Dataset entries:
++++++
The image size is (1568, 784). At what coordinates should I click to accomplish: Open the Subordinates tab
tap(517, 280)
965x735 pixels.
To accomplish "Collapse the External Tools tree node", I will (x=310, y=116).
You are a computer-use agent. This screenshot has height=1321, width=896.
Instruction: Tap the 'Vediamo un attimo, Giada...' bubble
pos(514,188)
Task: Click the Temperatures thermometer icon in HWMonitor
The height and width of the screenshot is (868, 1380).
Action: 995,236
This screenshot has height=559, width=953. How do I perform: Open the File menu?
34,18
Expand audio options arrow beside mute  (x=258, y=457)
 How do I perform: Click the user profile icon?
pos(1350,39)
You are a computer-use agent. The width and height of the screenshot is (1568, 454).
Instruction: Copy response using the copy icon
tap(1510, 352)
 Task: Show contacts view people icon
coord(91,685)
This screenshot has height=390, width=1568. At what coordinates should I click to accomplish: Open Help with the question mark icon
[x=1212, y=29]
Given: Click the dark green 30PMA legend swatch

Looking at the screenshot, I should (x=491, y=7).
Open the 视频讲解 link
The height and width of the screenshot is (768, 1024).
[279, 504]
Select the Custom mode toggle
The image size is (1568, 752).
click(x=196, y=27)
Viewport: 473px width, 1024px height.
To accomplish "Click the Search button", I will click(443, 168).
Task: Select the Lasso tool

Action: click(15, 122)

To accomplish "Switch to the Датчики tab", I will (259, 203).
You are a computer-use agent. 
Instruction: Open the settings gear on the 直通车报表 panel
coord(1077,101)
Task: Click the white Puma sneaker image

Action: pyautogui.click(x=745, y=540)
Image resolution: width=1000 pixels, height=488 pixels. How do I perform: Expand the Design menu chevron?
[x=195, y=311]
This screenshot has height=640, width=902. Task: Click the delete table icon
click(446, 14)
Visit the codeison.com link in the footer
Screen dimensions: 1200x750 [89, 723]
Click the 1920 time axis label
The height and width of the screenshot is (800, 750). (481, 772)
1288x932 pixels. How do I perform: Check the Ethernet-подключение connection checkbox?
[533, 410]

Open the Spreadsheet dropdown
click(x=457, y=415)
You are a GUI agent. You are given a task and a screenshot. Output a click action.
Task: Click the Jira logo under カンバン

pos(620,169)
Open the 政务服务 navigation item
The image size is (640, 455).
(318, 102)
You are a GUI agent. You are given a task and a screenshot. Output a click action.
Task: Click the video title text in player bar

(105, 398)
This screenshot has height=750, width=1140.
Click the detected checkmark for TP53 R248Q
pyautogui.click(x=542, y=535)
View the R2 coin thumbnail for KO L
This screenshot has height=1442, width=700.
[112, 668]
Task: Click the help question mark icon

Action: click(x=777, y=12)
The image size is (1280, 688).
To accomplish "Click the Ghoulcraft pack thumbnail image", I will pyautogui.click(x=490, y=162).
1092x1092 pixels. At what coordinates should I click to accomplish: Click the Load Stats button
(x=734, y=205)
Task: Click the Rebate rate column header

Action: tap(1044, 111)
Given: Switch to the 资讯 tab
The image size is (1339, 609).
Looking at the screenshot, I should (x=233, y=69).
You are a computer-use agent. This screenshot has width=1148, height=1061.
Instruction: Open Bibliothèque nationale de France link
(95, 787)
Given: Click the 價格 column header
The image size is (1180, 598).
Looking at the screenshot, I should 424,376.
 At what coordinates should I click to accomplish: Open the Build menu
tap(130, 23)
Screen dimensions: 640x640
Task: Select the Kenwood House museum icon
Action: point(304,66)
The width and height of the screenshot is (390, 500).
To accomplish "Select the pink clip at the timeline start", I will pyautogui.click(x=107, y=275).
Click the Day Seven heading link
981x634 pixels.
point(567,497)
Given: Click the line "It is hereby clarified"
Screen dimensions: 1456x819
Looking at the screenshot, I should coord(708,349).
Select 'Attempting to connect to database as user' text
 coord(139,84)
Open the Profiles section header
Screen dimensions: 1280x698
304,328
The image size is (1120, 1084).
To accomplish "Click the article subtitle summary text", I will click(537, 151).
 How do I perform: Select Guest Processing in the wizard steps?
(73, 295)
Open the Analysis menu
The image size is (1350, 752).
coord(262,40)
++++++
AIM OF THE EXERCISE
From the records given above, copy all lines containing "Switch".

ANSWER TO THIS TASK
To accomplish "Switch to the Датчики tab", I will (259, 203).
Given: Switch to the 资讯 tab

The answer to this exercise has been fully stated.